Kognitive Verhaltenstherapie

Jeder Mensch durchlebt im Laufe seines Lebens kritische Ereignisse, wie beispielsweise den Verlust eines geliebten Menschen, Schwierigkeiten im Arbeitsumfeld, einen Arbeitsplatzverlust oder schwere Krankheiten. Gelingt es uns nicht, allein oder mit Hilfe und Unterstützung aus unserem familiären und sozialen Umfeld solch schwierige Situationen zu überwinden, so ist der Weg in eine Psychotherapie empfehlenswert. Wissenschaftliche Studien belegen: Knapp ein Drittel der deutschen Bevölkerung leidet im Verlauf eines Jahres an einer psychischen Erkrankung.

Die Verhaltenstherapie (auch "Kognitive Verhaltenstherapie" genannt) ist ein von den Krankenkassen anerkanntes Behandlungsverfahren, dessen Wirksamkeit bei der Behandlung eines breiten Spektrums psychischer Erkrankungen wissenschaftlich umfassend belegt ist.
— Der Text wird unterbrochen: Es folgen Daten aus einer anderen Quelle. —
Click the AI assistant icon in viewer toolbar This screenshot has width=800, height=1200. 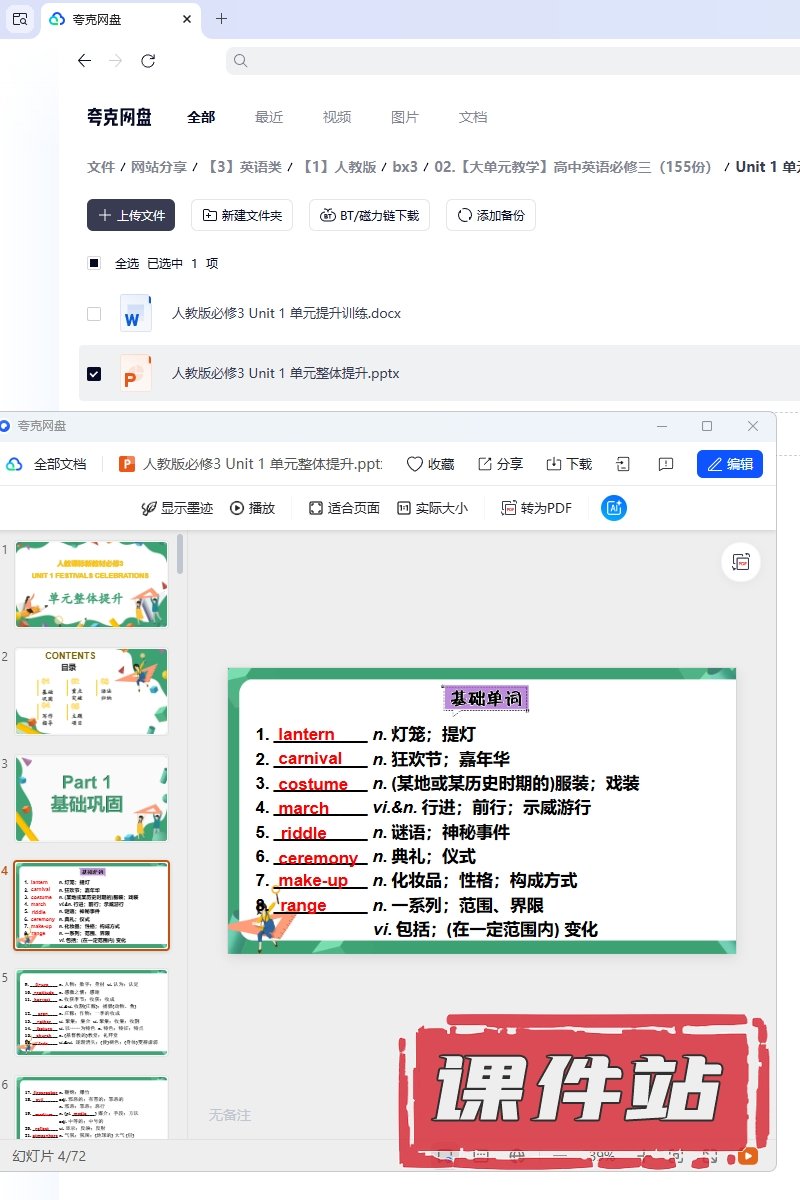[x=614, y=508]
Je nach Art und Schwere der psychischen Erkrankung ist eine zusätzliche pharmakotherapeutische Behandlung empfehlenswert. Die Kostenübernahme für eine Verhaltenstherapie ist von den gesetzlichen und privaten Krankenversicherungen gewährleistet.

Die Grundannahme der Verhaltenstherapie ist, dass jedes Handeln, Denken und Fühlen im Laufe der eigenen Lebensgeschichte "erlernt" wurde und daher auch wieder "verlernt" werden kann. Ziel der Verhaltenstherapie ist, die belastenden Denk- und Verhaltensmuster zu erkennen und zu verändern. Die Verhaltenstherapie versteht sich dabei als "Hilfe zur Selbsthilfe" mit einer lösungsorientierten Herangehensweise an die Probleme im Hier und Jetzt.